Se il premier chiama in piazza i suoi bravi

mercoledì, 17 marzo 2010

Questo articolo è uscito su “Vanity Fair”.
L’Italia è in preda da tempo a una crisi di nervi che pare raggiungere il suo culmine in prossimità delle elezioni regionali di fine marzo. Non a caso, disinteressandosi alle sfide tra i candidati locali, entrambi gli schieramenti chiamano a raccolta la piazza per denunciare un’emergenza democratica. Evocano l’uno contro l’altro scenari eversivi, pericolo di attentati, tentazioni autoritarie. Dal palco di piazza del Popolo l’opposizione chiama alla resistenza in difesa della Costituzione e della libertà d’informazione calpestate. Il sabato successivo sarà il governo a replicare la prova di forza, sostenendo che l’azione congiunta di giudici, giornalisti e comunisti mascherati miri a calpestare la legittima volontà popolare. E poco importa se ben sei diverse sentenze della magistratura hanno certificato in due settimane l’irregolarità della lista Pdl mai presentata in provincia di Roma: Berlusconi continuerà a richiamarla come prova suprema del complotto ordito ai suoi danni.
Non fingerò di restare neutrale fra le due piazze contrapposte nella medesima accusa di slealtà democratica rivolta all’avversario. Ma credo sia venuto il momento di chiedersi, con preoccupazione, quanto a lungo il sistema potrà reggere ancora gli strattoni. Perché nel frattempo è emerso un quadro di illegalità diffusa, e di degrado morale, tale da farci temere concretamente la liquefazione delle istituzioni.
Esagero? Un premier che invece di governare passa le sue serate a digrignare i denti di fronte alle trasmissioni tv che lo criticano, contribuendo così al loro successo perfino quando ne ottiene la censura. E che insulta i magistrati (“talebani!”), quando non la Corte Costituzionale e il Quirinale, quasi che una democrazia potesse funzionare senza organismi di controllo. Si capisce che vorrebbe una Costituzione diversa da quella vigente, per esercitare la sua idea (aziendalista? monarchica?) del potere esecutivo.
Ma rivelandosi così all’arrembaggio sfrenato delle regole costituzionali, è lui stesso a nominare di fatto capo della sua opposizione un ex magistrato innalzato al ruolo di giustiziere. E più mostra di patirlo, fino all’ossessione, più quello grida alla lotta degli onesti contro i corrotti.
L’antipolitica è la cifra culturale che accomuna questi contendenti, e intanto avvantaggia il leghismo che ne interpreta da un ventennio i comportamenti sociali. Già tracimata nel linguaggio televisivo, nella volgarità esibita, nel ringhio intimidatorio, l’antipolitica chiama gli italiani a rassegnarsi, come ha scritto Jacqueline Risset su “Le Monde”: il destino storico della nazione è sottomettersi a un potere esercitato come “fazione e oligarchia”. Peggio per chi non dispone dei protettori giusti.
Capisco perfino la tentazione di chi vorrebbe abolire le intercettazioni telefoniche per non dover sapere il grado di corruzione e spregiudicatezza della classe dirigente. Quasi che l’ignoranza della malattia potesse preservarci dai sintomi che si riverberano ormai nella nostra esperienza quotidiana. Credo che siamo in molti a sentire che la saldezza delle istituzioni democratiche sta venendo meno. Né ci rassicura chi si propone di sostituirle con il suo carisma, rapidamente passato dal sorriso all’ira.

• • • •

◆ **CONSEGNA 1**
Trascrivi il passo dell'articolo che comincia con "Esagero? Un premier" e finisce con "del potere esecutivo.".
◆ **CONSEGNA 2**
Per quale motivo, secondo l'articolo, è venuto il momento di chiedersi con preoccupazione quanto a lungo il sistema potrà reggere ancora gli strattoni? Spiegalo in una, due o tre frasi.
◆ **CONSEGNA 3**
Secondo l'articolo, quante sentenze della magistratura hanno certificato l'irregolarità della lista Pdl in provincia di Roma, e in quanto tempo?
Le righe riportate qui sotto provengono da un'altra fonte.

◆ **DATI DISPONIBILI**
• • • •

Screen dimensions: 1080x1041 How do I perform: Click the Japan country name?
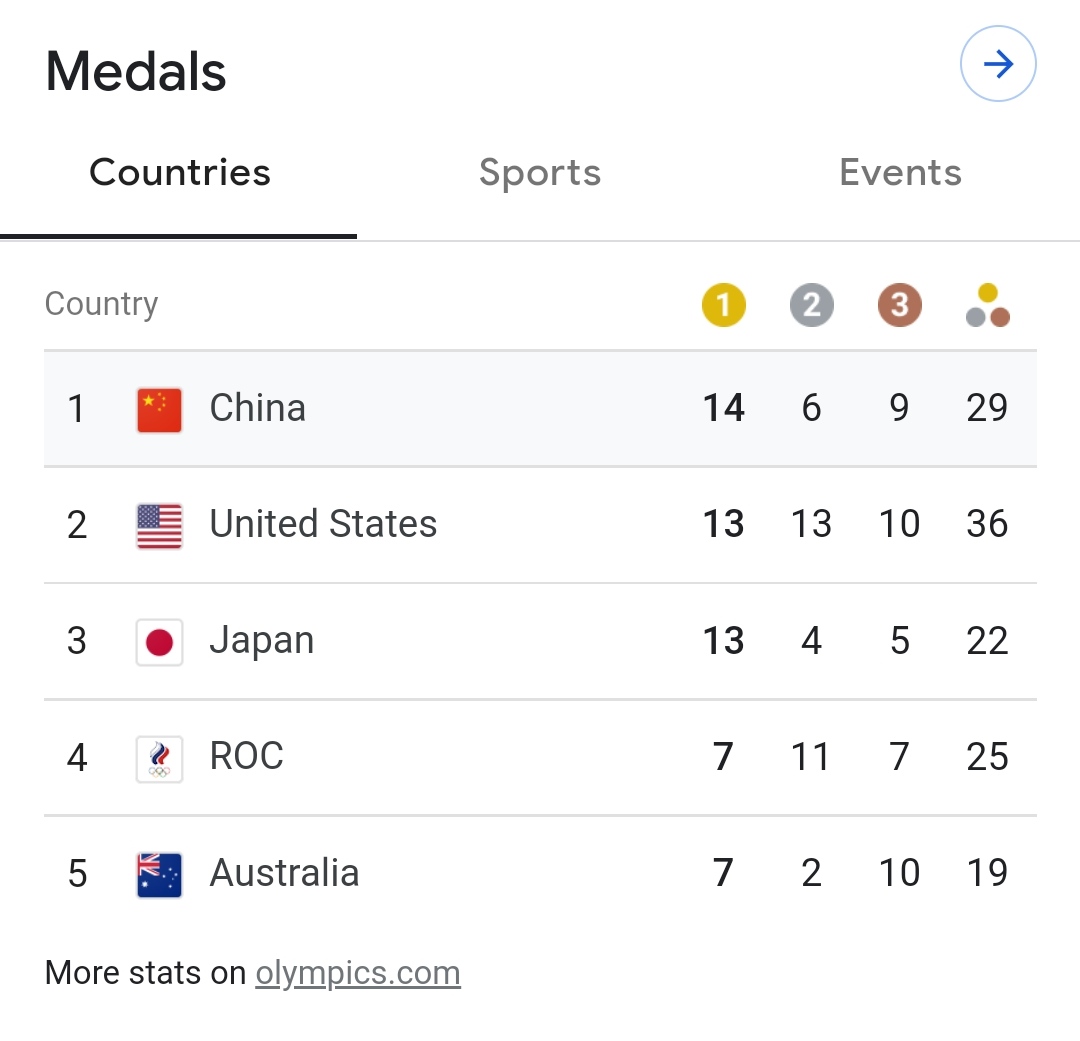pos(262,641)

• • • •

◆ **RISPOSTA SCRITTA 1**
Esagero? Un premier che invece di governare passa le sue serate a digrignare i denti di fronte alle trasmissioni tv che lo criticano, contribuendo così al loro successo perfino quando ne ottiene la censura. E che insulta i magistrati (“talebani!”), quando non la Corte Costituzionale e il Quirinale, quasi che una democrazia potesse funzionare senza organismi di controllo. Si capisce che vorrebbe una Costituzione diversa da quella vigente, per esercitare la sua idea (aziendalista? monarchica?) del potere esecutivo.

◆ **RISPOSTA SCRITTA 2**
Nel frattempo è emerso un quadro di illegalità diffusa e di degrado morale. Questo quadro fa temere concretamente la liquefazione delle istituzioni.

◆ **RISPOSTA SCRITTA 3**
Sei diverse sentenze, in due settimane.